In the case of cancer cells, the inflammatory response can go two ways: it can either kill newly born cancer cells, or nurture them. We don’t yet know how these inflammatory cells find and interact with these cancer cells, and how the cancer cells go on to multiply in tissues (creating a malignant tumour).
Here at the University of Bristol Professor Paul Martin and his team have identified some of the first signals that attract these inflammatory, or immune, cells to the early cancer cells. Inflammatory cells feasting on pre-tumour cells have been filmed; but it was also observed that pre-tumour cells with no interaction with immune cells grow at a slower rate.

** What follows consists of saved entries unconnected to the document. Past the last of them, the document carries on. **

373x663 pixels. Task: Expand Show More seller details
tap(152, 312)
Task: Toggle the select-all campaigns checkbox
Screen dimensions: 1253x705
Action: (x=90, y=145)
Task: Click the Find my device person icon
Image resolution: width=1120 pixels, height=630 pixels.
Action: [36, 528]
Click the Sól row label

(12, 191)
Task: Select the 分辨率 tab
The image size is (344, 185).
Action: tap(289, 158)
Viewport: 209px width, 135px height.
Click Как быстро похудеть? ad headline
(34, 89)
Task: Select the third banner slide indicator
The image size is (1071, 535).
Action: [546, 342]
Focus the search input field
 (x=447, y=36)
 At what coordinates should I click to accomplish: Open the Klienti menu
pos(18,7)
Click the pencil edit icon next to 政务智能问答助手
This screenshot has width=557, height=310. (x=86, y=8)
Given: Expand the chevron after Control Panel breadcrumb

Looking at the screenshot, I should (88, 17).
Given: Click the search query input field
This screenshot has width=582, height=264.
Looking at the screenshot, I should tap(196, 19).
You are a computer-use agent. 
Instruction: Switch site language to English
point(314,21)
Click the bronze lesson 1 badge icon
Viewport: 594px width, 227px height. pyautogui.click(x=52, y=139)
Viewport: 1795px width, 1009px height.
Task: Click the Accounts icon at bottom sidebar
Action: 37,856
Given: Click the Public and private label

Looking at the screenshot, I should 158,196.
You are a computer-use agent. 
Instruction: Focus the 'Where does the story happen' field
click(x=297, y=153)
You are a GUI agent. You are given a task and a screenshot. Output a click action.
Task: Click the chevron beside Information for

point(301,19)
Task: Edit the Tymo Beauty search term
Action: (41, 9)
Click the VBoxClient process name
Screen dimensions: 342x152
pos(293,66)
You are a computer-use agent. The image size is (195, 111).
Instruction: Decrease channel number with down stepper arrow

This suggests it is the immune cells that deliver the growth signals to the pre-tumour cells. We have now shown that one of these growth signals is prostaglandin, a hormone-like substance that plays an important role with a range of bodily functions including inflammation.
This observation may explain recent studies that have shown how low-dose aspirin can hold off the onset of gut and other cancers – because it blocks prostaglandin synthesis.
We think that local inflammation might drive the formation of polyps – the precursors of most bowel cancers – and we’re working with cancer clinician Dr Tom Creed, to investigate.
We’re also investigating the inflammatory response of wounds as they heal after surgery by watching – using zebrafish models - how the natural inflammatory response of a wound attracts immune cells to nearby newly transformed cancer cells, and what the consequences of that might be.
The inflammatory response - Why Zebrafish? image caption: These fish are invaluable in our cancer research because they’re translucent, which means we are able to watch – live, in realtime – the interactions between cancer cells and immune cells. It is impossible to watch these interactions in tissues that aren’t translucent, and by watching the interplay between cells we’re able to better understand the role inflammation has in cancer cell growth.